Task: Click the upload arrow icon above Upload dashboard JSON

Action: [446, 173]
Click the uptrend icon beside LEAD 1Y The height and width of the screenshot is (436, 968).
○ ○ ○
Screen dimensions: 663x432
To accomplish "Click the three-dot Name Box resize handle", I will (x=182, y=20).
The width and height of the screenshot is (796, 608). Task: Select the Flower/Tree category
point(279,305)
○ ○ ○
[TASK REQUIREMENTS]
From the entries above, give again exactly the lines running from the line with "Task: Click the" to the line with "Click the uptrend"; include both of those lines.

[OUTPUT FOR THIS EXERCISE]
Task: Click the upload arrow icon above Upload dashboard JSON

Action: [446, 173]
Click the uptrend icon beside LEAD 1Y The height and width of the screenshot is (436, 968).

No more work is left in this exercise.